▶ **Data records**:
##############################
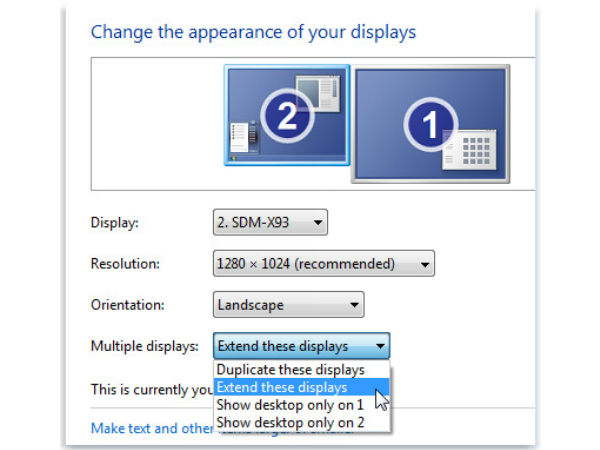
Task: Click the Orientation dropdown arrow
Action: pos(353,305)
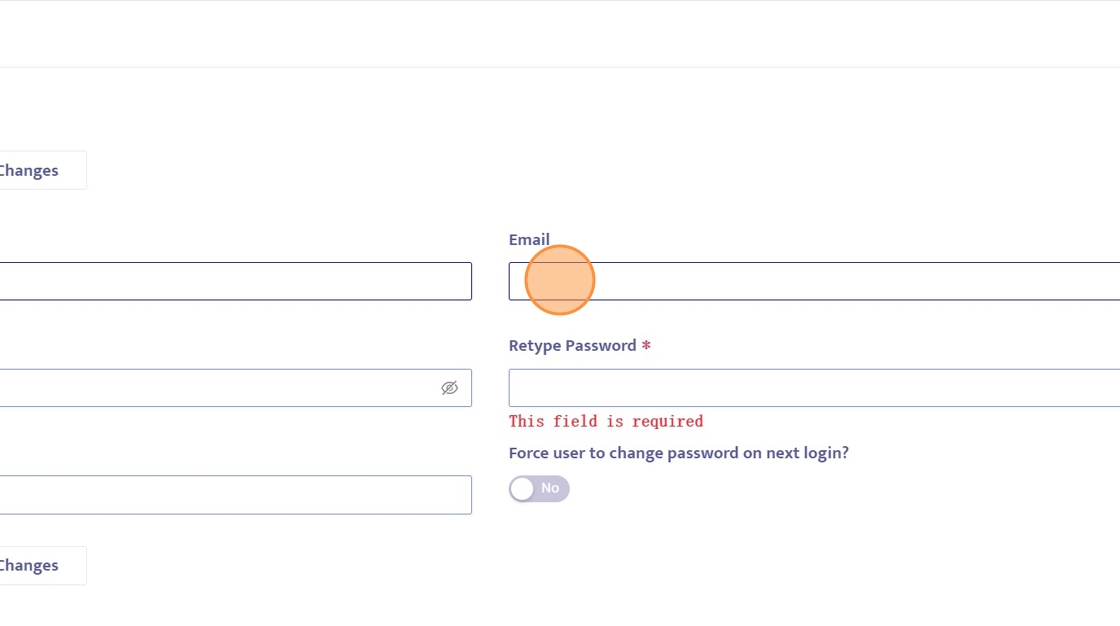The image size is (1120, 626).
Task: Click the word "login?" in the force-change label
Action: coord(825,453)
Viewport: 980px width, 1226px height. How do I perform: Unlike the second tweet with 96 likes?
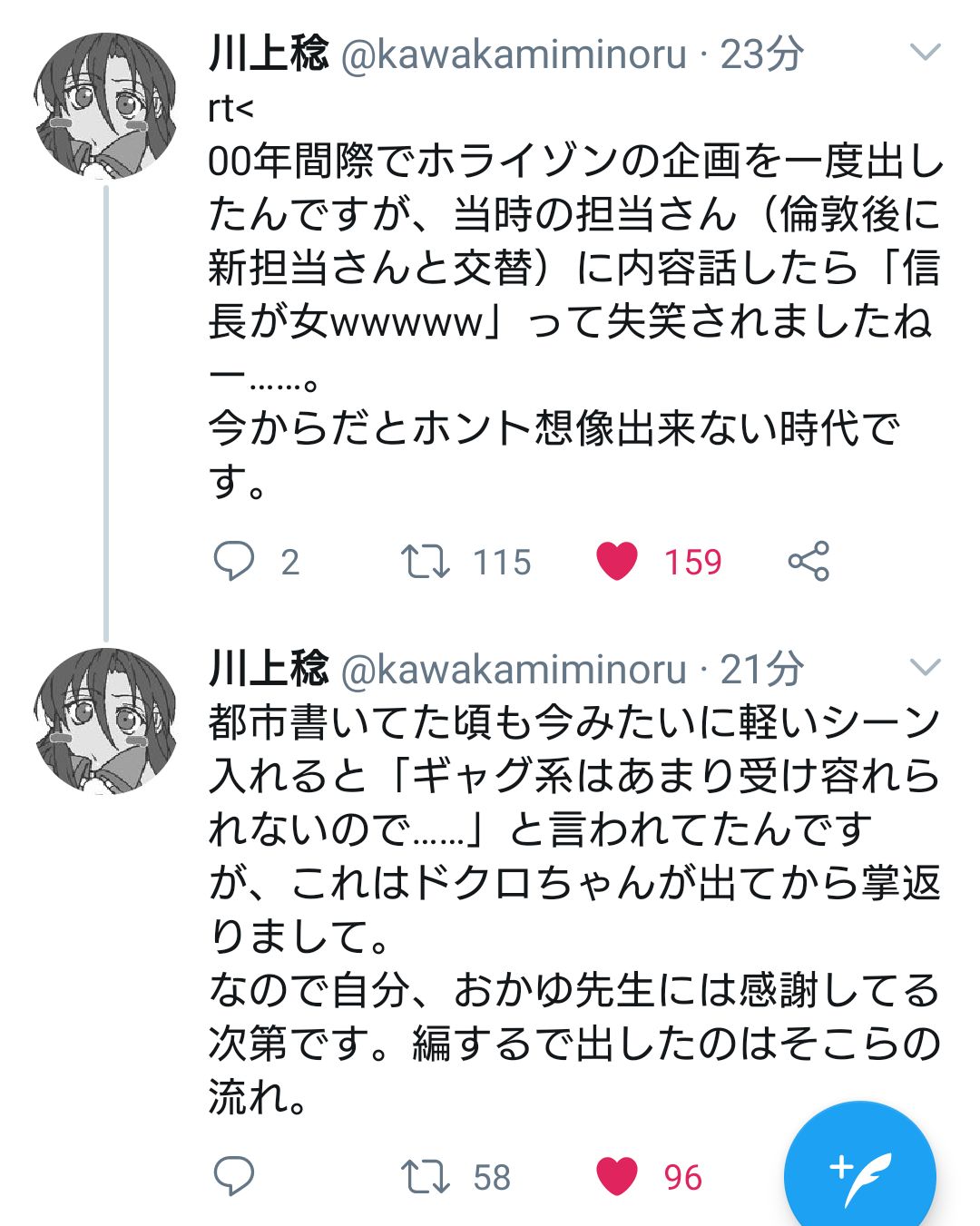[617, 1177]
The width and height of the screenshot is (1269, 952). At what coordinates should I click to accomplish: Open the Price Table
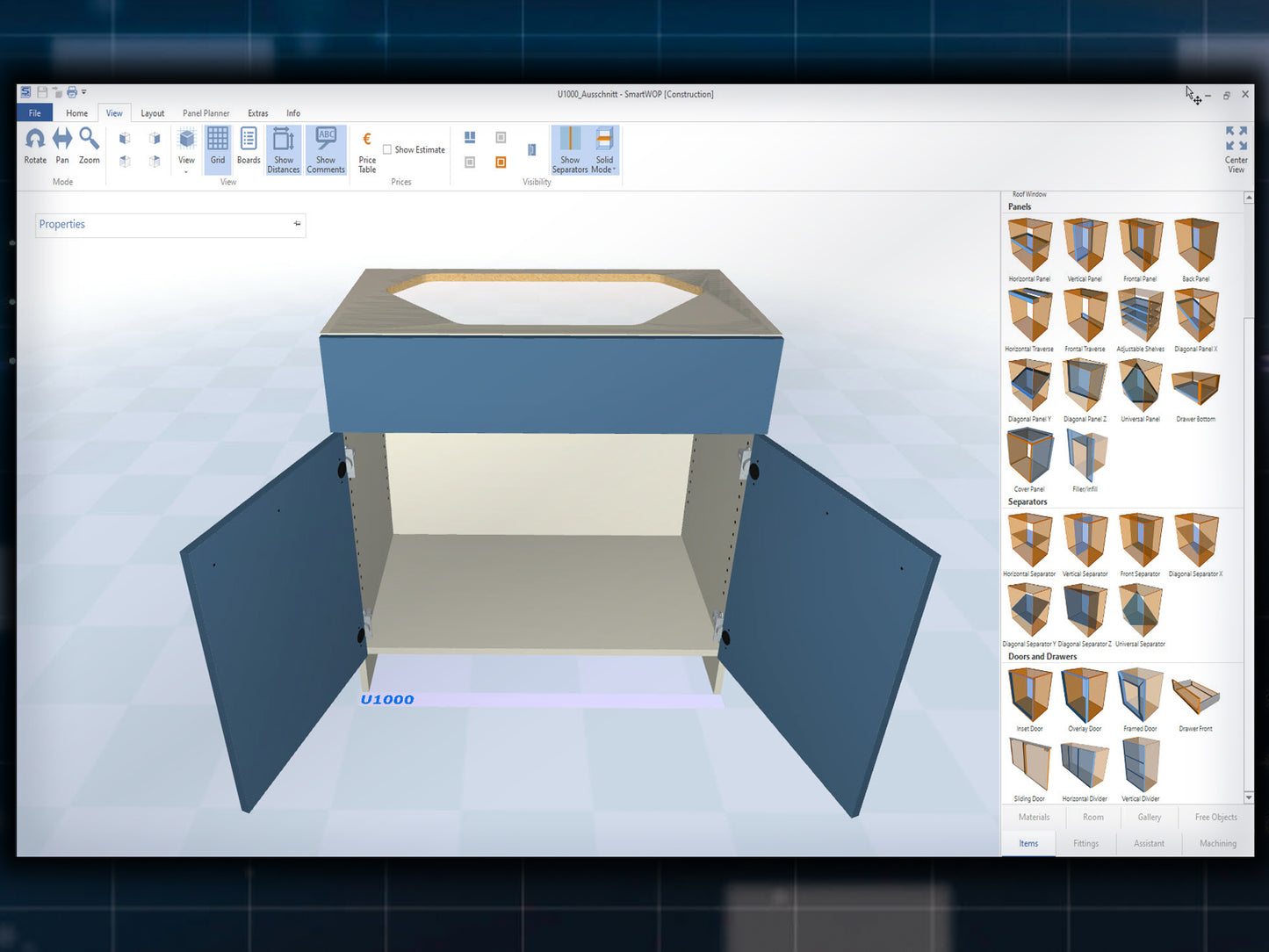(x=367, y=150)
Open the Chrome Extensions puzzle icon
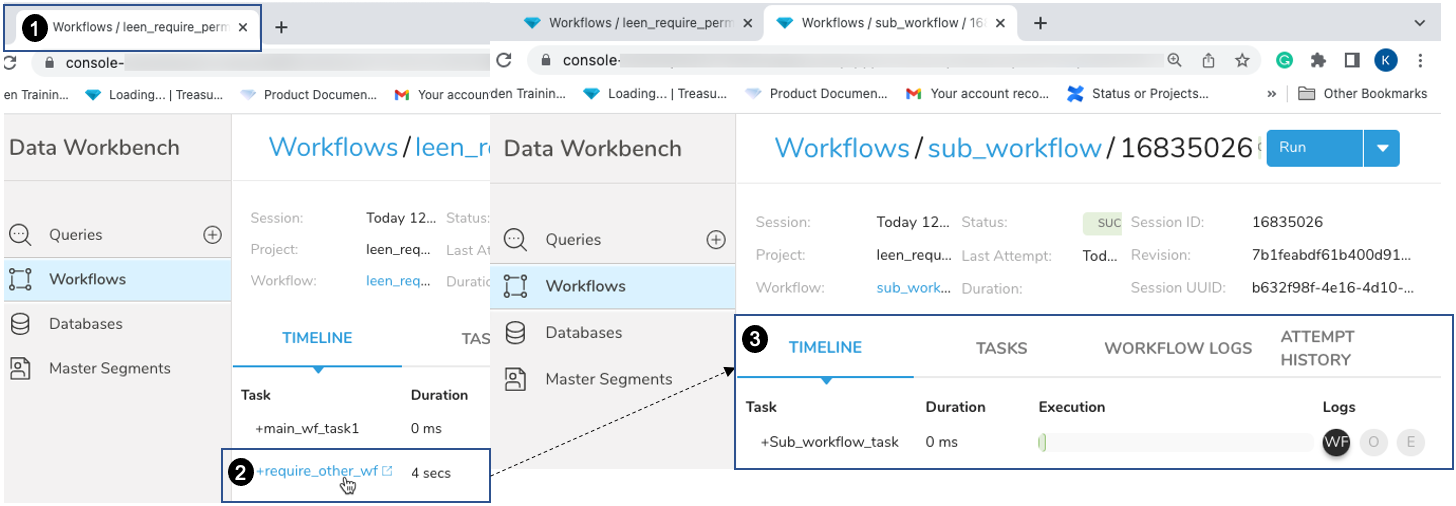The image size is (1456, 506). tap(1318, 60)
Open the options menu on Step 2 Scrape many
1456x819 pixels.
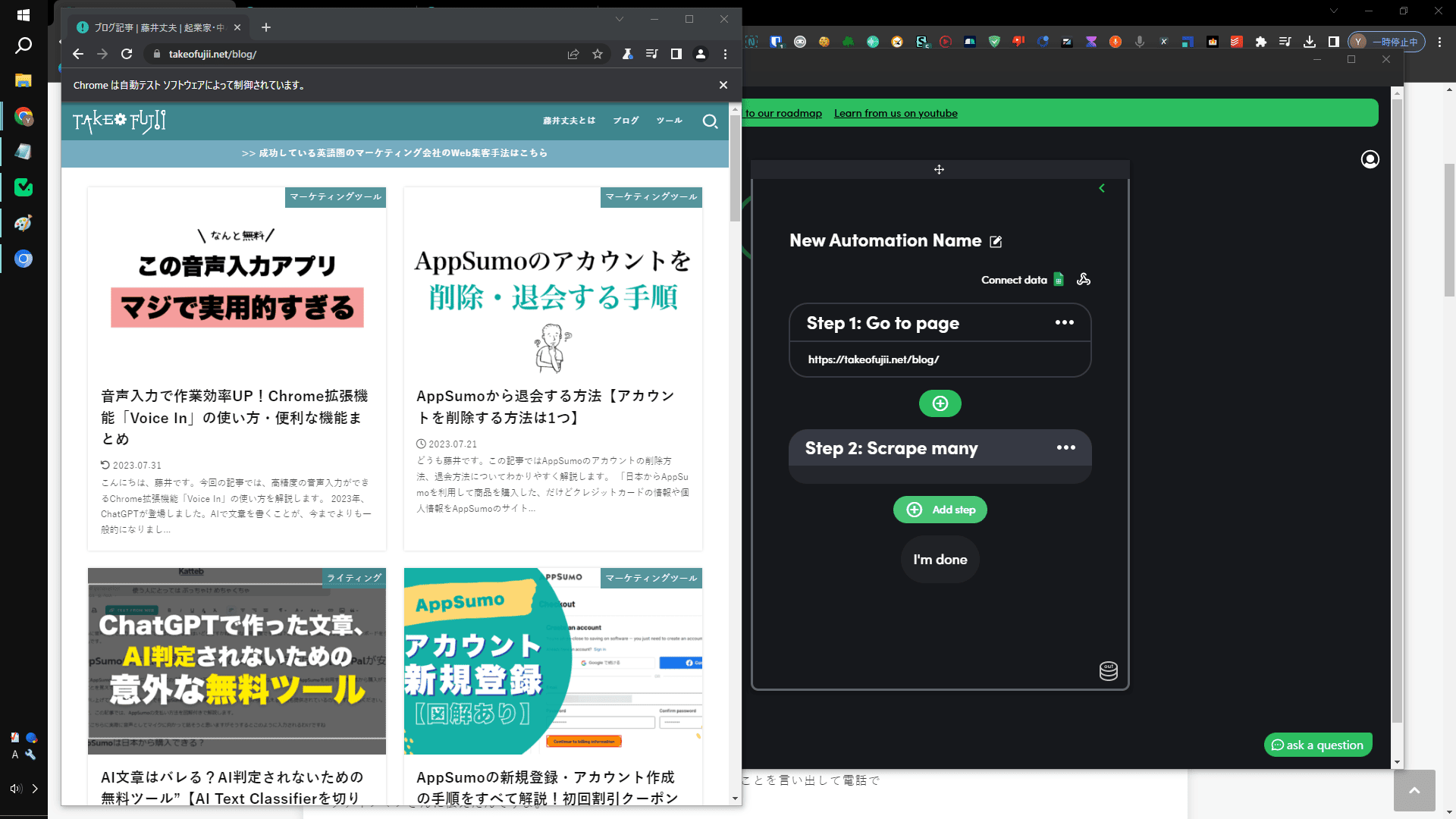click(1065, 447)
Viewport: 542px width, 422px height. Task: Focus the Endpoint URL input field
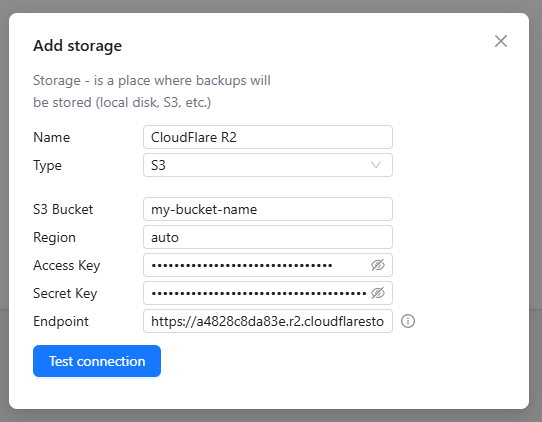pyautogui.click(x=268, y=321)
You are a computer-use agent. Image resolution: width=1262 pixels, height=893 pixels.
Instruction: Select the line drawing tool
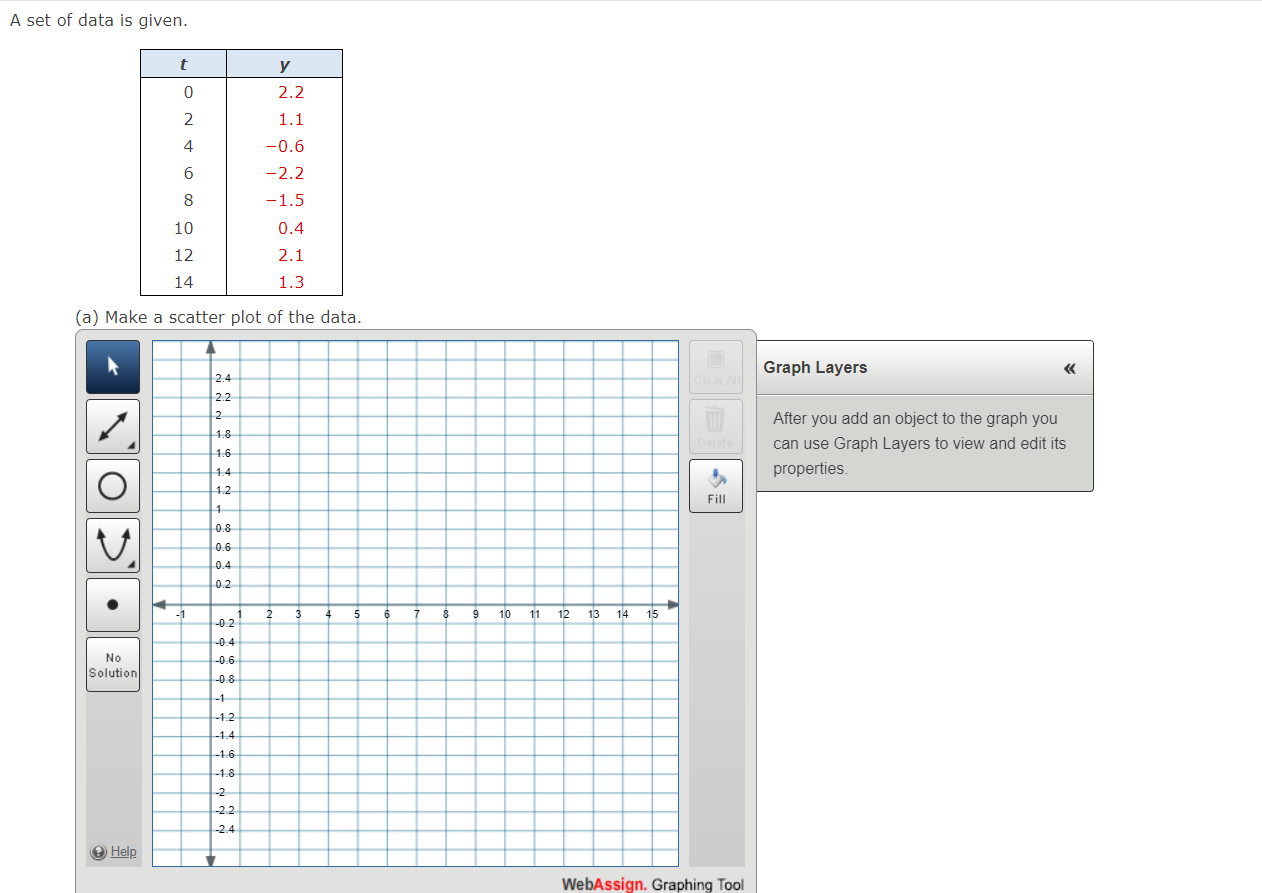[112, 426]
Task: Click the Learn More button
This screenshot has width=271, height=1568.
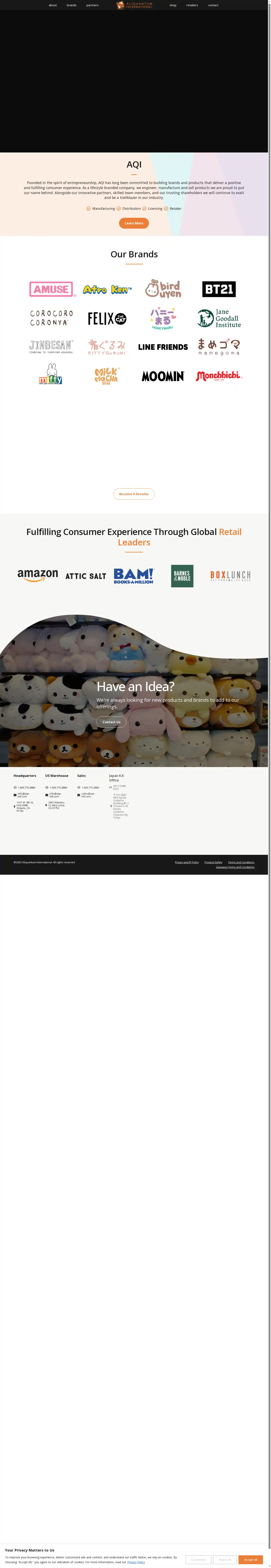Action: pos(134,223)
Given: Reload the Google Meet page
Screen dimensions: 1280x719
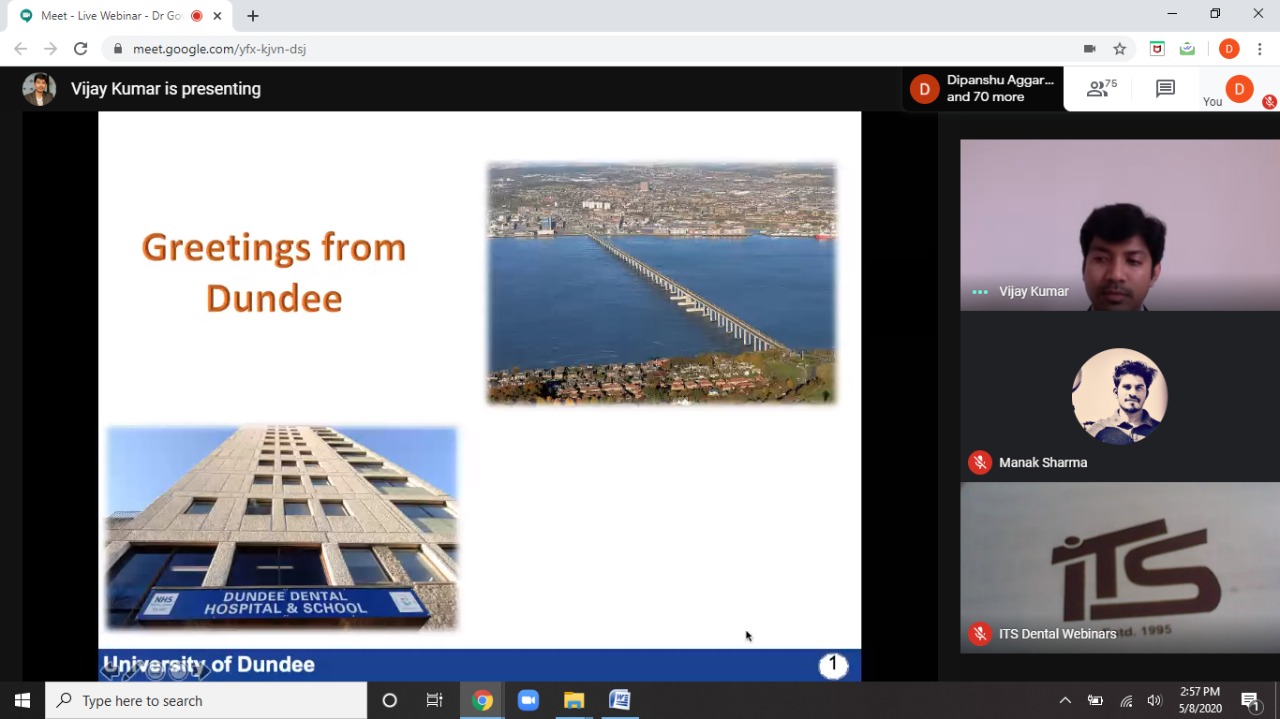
##############################
▶ **Problem requirements**: Update the records by changing every "Viewport" to "Window" and keeping everything else the same. Leave out the pictures.

▶ **Response to this exercise**:
Task: Click the Orientation dropdown arrow
Action: pos(353,305)
The image size is (1120, 626).
Task: Click the word "login?" in the force-change label
Action: coord(825,453)
Window: 980px width, 1226px height. How do I perform: Unlike the second tweet with 96 likes?
[617, 1177]
The width and height of the screenshot is (1269, 952). At what coordinates should I click to accomplish: Open the Price Table
(x=367, y=150)
Open the Chrome Extensions puzzle icon
The image size is (1456, 506). tap(1318, 60)
Open the options menu on Step 2 Scrape many
1456x819 pixels.
click(1065, 447)
Window: 542px width, 422px height. Task: Focus the Endpoint URL input field
pyautogui.click(x=268, y=321)
You are a computer-use agent. Image resolution: width=1262 pixels, height=893 pixels.
Instruction: Select the line drawing tool
[112, 426]
Task: Click the Learn More button
This screenshot has width=271, height=1568.
Action: pos(134,223)
Given: Reload the Google Meet page
Screen dimensions: 1280x719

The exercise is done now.